= OK Harris Gallery =

The OK Harris Gallery was an art gallery located at 383 West Broadway in SoHo, New York City. The gallery closed in 2014. Founded by longtime art dealer Ivan Karp after leaving the Leo Castelli gallery in 1969 where he had worked as gallery co-director for nearly 10 years. Karp opened his own gallery called the OK Harris Gallery in SoHo (which at the time was one of the first galleries in the newest gallery district in New York City).

Previously located at 465 West Broadway, in the early 1970s it hosted exhibits by emerging artists as well as well known veteran artists.

==History==
Ivan C. Karp was a co-director of Leo Castelli Gallery from 1959 to 1969. In 1969 he broke away and founded OK Harris in the SoHo district of Manhattan. Karp chose the fictitious OK Harris name as it "sounded like the name of an American riverboat gambler." As the second gallery on West Broadway (following Paula Cooper who had opened in SoHo in 1968) OK Harris was instrumental in the area's development as a center of fine arts.

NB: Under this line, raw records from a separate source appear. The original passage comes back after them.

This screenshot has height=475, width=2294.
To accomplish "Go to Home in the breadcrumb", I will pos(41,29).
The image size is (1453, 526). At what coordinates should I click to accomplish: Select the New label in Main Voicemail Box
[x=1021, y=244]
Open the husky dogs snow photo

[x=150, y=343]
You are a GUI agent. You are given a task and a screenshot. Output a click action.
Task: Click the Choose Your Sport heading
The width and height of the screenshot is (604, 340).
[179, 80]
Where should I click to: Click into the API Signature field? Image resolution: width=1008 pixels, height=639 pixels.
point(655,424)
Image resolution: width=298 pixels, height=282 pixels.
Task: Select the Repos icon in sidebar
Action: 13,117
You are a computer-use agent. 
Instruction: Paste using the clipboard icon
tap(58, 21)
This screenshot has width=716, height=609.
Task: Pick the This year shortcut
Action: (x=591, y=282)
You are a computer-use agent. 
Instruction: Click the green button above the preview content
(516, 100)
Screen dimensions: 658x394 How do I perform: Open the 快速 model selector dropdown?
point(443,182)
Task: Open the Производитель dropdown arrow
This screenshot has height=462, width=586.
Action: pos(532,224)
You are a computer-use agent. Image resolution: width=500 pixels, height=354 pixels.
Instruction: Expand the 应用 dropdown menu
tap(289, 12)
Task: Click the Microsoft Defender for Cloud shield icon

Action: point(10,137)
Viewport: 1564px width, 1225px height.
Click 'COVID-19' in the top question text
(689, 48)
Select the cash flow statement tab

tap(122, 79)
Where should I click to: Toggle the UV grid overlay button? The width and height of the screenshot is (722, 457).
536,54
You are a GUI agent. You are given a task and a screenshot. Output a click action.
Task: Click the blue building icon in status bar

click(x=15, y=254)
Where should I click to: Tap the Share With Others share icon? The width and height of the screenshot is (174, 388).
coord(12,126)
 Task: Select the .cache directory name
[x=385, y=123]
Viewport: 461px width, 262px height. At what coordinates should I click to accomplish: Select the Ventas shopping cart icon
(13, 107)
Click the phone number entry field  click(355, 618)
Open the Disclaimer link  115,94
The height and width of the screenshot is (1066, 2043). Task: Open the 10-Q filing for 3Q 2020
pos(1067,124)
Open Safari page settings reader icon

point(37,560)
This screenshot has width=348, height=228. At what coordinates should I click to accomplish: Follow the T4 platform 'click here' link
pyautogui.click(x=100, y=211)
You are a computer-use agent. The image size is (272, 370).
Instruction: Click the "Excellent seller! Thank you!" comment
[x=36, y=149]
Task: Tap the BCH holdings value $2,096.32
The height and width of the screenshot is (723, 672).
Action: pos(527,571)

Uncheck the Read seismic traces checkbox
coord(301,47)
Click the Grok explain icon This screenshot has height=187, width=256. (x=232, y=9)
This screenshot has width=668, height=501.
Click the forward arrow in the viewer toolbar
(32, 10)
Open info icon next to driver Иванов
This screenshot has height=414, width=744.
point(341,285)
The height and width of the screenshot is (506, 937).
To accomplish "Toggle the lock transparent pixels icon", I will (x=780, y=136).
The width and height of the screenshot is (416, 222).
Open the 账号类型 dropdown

In addition to being at the forefront of the Photorealism movement in 1969, OK Harris was among the first galleries to exhibit the work of Duane Hanson, Deborah Butterfield, Manny Farber, Richard Pettibone, Robert Cottingham, Robert Bechtle, Marilyn Levine, Nancy Rubins, Malcolm Morley, Luis Jiminez, Jake Berthot, Jack Goldstein, Porfirio DiDonna, Al Souza, Gregory Perkel.

OK Harris exhibited contemporary art and photography, and on occasion mounted shows of antiques and collectibles. In its capacious 8000 square foot space, it was able to mount up to five one-person shows simultaneously and has multiple such exhibitions in the course of a year. The gallery maintained a complete photographic archive on its exhibitions from the time of its inception, freely available to students and scholars for research.

During the early 1970s it hosted exhibits by Alan Vega, some of which were advertised as "Punk Music" predating the later Punk rock by some years.